* BEGIN Source records *
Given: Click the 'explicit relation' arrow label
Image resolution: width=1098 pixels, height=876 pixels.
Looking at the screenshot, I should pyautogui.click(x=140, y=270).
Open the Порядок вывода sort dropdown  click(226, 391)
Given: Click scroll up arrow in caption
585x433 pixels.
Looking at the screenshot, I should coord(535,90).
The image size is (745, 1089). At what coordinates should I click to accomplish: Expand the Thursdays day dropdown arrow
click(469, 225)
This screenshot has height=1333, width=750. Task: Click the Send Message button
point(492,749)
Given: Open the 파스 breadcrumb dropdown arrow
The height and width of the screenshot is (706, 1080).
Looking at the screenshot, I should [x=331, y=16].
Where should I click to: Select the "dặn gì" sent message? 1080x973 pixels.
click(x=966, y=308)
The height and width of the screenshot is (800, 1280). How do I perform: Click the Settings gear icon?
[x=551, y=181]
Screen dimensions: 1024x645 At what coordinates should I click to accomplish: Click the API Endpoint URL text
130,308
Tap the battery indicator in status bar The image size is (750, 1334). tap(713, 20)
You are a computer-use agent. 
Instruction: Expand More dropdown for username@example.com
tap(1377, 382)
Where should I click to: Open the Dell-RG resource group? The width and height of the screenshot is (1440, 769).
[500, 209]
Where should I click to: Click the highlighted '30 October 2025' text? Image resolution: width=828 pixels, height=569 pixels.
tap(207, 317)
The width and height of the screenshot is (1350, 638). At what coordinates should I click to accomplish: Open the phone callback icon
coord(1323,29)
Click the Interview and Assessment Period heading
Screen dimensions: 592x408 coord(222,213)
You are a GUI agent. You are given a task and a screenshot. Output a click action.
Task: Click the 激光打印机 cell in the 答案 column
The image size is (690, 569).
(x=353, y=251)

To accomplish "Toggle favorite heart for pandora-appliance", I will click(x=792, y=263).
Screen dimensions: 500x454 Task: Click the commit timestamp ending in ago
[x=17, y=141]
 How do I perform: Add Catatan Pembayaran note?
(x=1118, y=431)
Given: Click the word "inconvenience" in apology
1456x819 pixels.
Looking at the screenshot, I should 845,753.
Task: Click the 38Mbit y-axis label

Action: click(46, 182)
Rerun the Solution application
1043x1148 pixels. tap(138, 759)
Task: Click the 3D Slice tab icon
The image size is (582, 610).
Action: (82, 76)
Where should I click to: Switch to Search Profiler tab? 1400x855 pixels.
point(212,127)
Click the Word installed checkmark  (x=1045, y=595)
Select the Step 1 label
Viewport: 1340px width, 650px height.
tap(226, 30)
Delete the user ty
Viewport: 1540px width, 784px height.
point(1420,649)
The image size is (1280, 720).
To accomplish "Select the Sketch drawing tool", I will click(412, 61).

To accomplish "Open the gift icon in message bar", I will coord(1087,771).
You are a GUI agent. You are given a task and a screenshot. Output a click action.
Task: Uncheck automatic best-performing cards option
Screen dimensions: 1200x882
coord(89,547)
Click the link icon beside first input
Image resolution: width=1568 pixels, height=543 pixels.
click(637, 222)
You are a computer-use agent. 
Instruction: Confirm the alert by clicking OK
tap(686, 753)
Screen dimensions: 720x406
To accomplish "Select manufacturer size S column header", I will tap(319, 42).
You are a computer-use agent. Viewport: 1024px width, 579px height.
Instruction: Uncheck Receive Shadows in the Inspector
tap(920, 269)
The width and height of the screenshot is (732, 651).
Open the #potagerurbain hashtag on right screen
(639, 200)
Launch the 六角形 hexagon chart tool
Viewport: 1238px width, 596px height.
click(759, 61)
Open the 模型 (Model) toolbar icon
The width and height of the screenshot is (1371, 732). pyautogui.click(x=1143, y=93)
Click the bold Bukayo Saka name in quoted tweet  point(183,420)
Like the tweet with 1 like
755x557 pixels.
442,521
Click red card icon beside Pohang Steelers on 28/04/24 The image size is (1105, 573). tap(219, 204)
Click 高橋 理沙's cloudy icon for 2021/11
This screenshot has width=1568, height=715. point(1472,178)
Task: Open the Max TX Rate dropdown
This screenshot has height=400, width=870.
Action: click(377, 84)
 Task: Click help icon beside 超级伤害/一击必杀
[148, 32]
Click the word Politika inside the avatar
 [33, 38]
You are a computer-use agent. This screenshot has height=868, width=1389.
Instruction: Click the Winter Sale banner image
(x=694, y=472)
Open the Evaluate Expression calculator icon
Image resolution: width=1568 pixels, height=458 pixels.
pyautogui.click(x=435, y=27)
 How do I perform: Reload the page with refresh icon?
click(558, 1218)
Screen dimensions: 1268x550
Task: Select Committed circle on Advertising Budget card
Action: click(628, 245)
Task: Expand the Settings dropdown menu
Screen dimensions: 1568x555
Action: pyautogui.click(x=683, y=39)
* END Source records *
What to do: Can you echo every line of the stored data above, character for character?

Complete response:
Given: Click the 'explicit relation' arrow label
Image resolution: width=1098 pixels, height=876 pixels.
Looking at the screenshot, I should pyautogui.click(x=140, y=270).
Open the Порядок вывода sort dropdown  click(226, 391)
Given: Click scroll up arrow in caption
585x433 pixels.
Looking at the screenshot, I should coord(535,90).
The image size is (745, 1089). At what coordinates should I click to accomplish: Expand the Thursdays day dropdown arrow
click(469, 225)
This screenshot has height=1333, width=750. Task: Click the Send Message button
point(492,749)
Given: Open the 파스 breadcrumb dropdown arrow
The height and width of the screenshot is (706, 1080).
Looking at the screenshot, I should [x=331, y=16].
Where should I click to: Select the "dặn gì" sent message? 1080x973 pixels.
click(x=966, y=308)
The height and width of the screenshot is (800, 1280). How do I perform: Click the Settings gear icon?
[x=551, y=181]
Screen dimensions: 1024x645 At what coordinates should I click to accomplish: Click the API Endpoint URL text
130,308
Tap the battery indicator in status bar The image size is (750, 1334). tap(713, 20)
You are a computer-use agent. 
Instruction: Expand More dropdown for username@example.com
tap(1377, 382)
Where should I click to: Open the Dell-RG resource group? The width and height of the screenshot is (1440, 769).
[500, 209]
Where should I click to: Click the highlighted '30 October 2025' text? Image resolution: width=828 pixels, height=569 pixels.
tap(207, 317)
The width and height of the screenshot is (1350, 638). At what coordinates should I click to accomplish: Open the phone callback icon
coord(1323,29)
Click the Interview and Assessment Period heading
Screen dimensions: 592x408 coord(222,213)
You are a GUI agent. You are given a task and a screenshot. Output a click action.
Task: Click the 激光打印机 cell in the 答案 column
The image size is (690, 569).
(x=353, y=251)

To accomplish "Toggle favorite heart for pandora-appliance", I will click(x=792, y=263).
Screen dimensions: 500x454 Task: Click the commit timestamp ending in ago
[x=17, y=141]
 How do I perform: Add Catatan Pembayaran note?
(x=1118, y=431)
Given: Click the word "inconvenience" in apology
1456x819 pixels.
Looking at the screenshot, I should 845,753.
Task: Click the 38Mbit y-axis label

Action: click(46, 182)
Rerun the Solution application
1043x1148 pixels. tap(138, 759)
Task: Click the 3D Slice tab icon
The image size is (582, 610).
Action: (82, 76)
Where should I click to: Switch to Search Profiler tab? 1400x855 pixels.
point(212,127)
Click the Word installed checkmark  (x=1045, y=595)
Select the Step 1 label
Viewport: 1340px width, 650px height.
tap(226, 30)
Delete the user ty
Viewport: 1540px width, 784px height.
point(1420,649)
The image size is (1280, 720).
To accomplish "Select the Sketch drawing tool", I will click(412, 61).

To accomplish "Open the gift icon in message bar", I will coord(1087,771).
You are a GUI agent. You are given a task and a screenshot. Output a click action.
Task: Uncheck automatic best-performing cards option
Screen dimensions: 1200x882
coord(89,547)
Click the link icon beside first input
Image resolution: width=1568 pixels, height=543 pixels.
click(637, 222)
You are a computer-use agent. 
Instruction: Confirm the alert by clicking OK
tap(686, 753)
Screen dimensions: 720x406
To accomplish "Select manufacturer size S column header", I will tap(319, 42).
You are a computer-use agent. Viewport: 1024px width, 579px height.
Instruction: Uncheck Receive Shadows in the Inspector
tap(920, 269)
The width and height of the screenshot is (732, 651).
Open the #potagerurbain hashtag on right screen
(639, 200)
Launch the 六角形 hexagon chart tool
Viewport: 1238px width, 596px height.
click(759, 61)
Open the 模型 (Model) toolbar icon
The width and height of the screenshot is (1371, 732). pyautogui.click(x=1143, y=93)
Click the bold Bukayo Saka name in quoted tweet  point(183,420)
Like the tweet with 1 like
755x557 pixels.
442,521
Click red card icon beside Pohang Steelers on 28/04/24 The image size is (1105, 573). tap(219, 204)
Click 高橋 理沙's cloudy icon for 2021/11
This screenshot has width=1568, height=715. point(1472,178)
Task: Open the Max TX Rate dropdown
This screenshot has height=400, width=870.
Action: click(377, 84)
 Task: Click help icon beside 超级伤害/一击必杀
[148, 32]
Click the word Politika inside the avatar
 [33, 38]
You are a computer-use agent. This screenshot has height=868, width=1389.
Instruction: Click the Winter Sale banner image
(x=694, y=472)
Open the Evaluate Expression calculator icon
Image resolution: width=1568 pixels, height=458 pixels.
pyautogui.click(x=435, y=27)
 How do I perform: Reload the page with refresh icon?
click(558, 1218)
Screen dimensions: 1268x550
Task: Select Committed circle on Advertising Budget card
Action: click(628, 245)
Task: Expand the Settings dropdown menu
Screen dimensions: 1568x555
Action: pyautogui.click(x=683, y=39)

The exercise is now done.